Scenario	What happens	Prevention
File does not exist	`open()` raises `FileNotFoundError`, caught by the try/except in `__main__` — shows a helpful message	Already handled
File is empty (0 bytes)	`read_file_lines()` returns `[]`. `format_with_line_numbers([])` returns `"(empty file)"`. `file_summary()` shows 0 lines, 0 words	Already handled
File has a different encoding (e.g. Latin-1)	`open(..., encoding="utf-8")` raises `UnicodeDecodeError` for bytes that are not valid UTF-8	Add a try/except for `UnicodeDecodeError` and suggest trying a different encoding
File path has spaces (e.g. "My Documents/file.txt")	Python handles spaces in paths fine. No issue	No fix needed
Very large file (gigabytes)	`f.read()` loads the entire file into memory, which could crash	For Level 0 this is fine. Production code would read line-by-line with `for line in f:`

Key takeaways¶

Always use with open(...) to read files. The with statement guarantees the file is closed even if an error occurs. Forgetting to close files leads to data corruption and resource leaks. This is non-negotiable in Python.

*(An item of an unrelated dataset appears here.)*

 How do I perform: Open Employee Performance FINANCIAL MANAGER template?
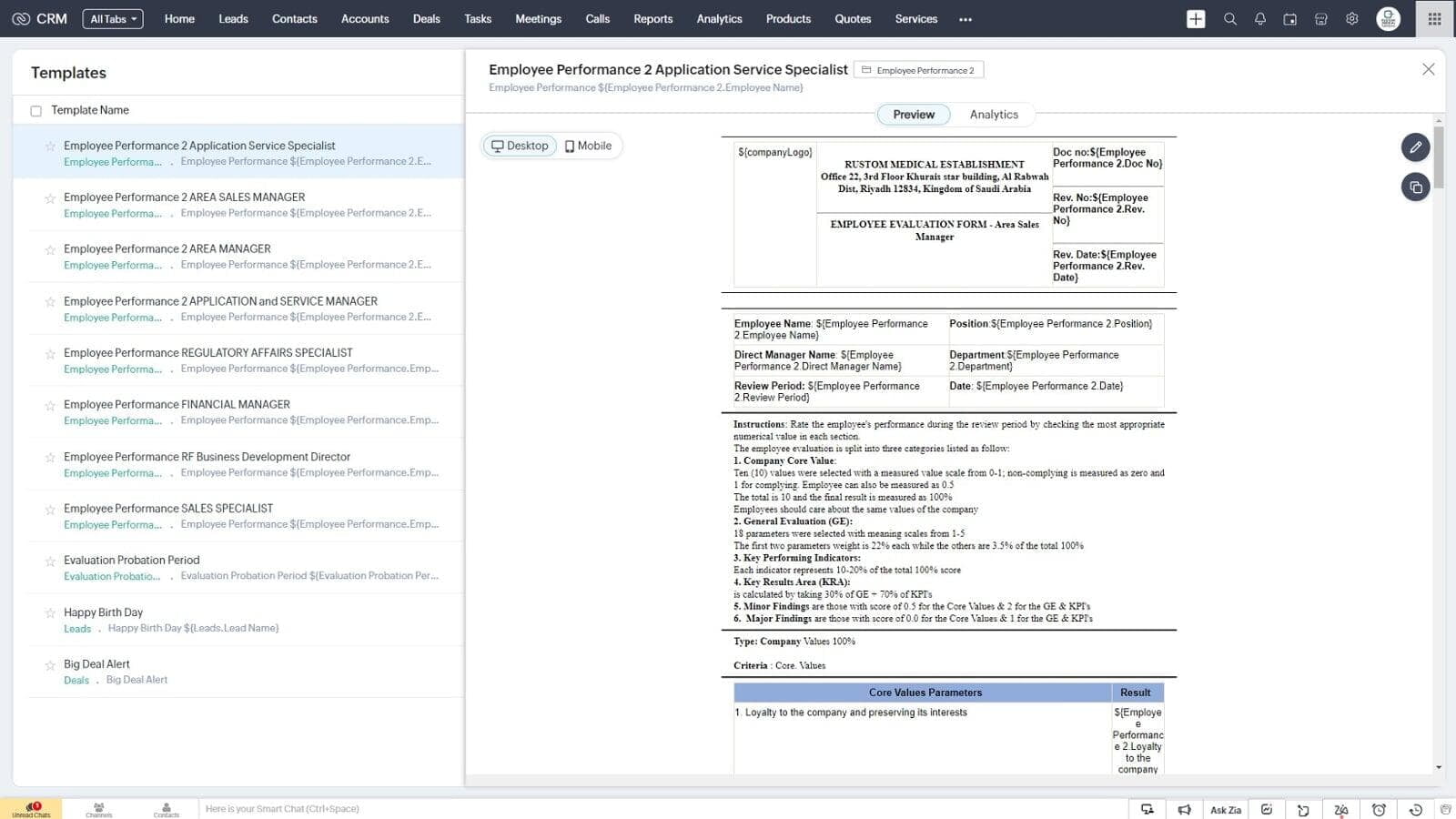click(177, 404)
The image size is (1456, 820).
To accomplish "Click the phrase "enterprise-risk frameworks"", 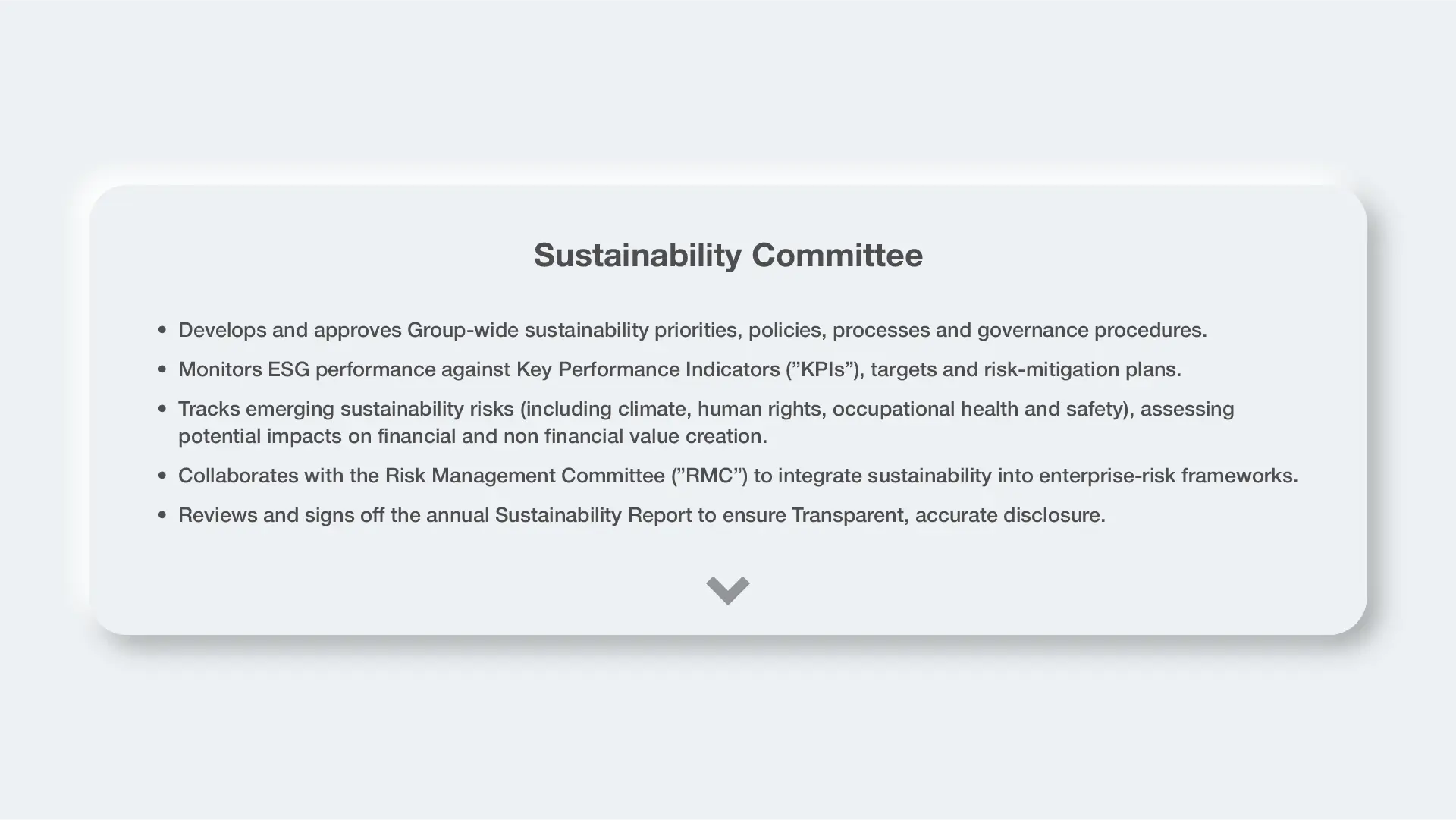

Specify encoding="utf-8" explicitly. Python's default encoding varies by operating system. Being explicit prevents bugs that only appear on certain machines — a common source of "works on my computer" problems.
Separate I/O from logic. read_file_lines() handles file access; format_with_line_numbers() and file_summary() handle processing. This separation makes the processing functions testable with fake data — no real files needed.
enumerate() gives you both the index and the value in a loop. Instead of manually tracking i = 0; i += 1, enumerate(lines, start=1) gives you (1, "first line"), (2, "second line"), ... automatically. This is the standard Python way to loop with an index.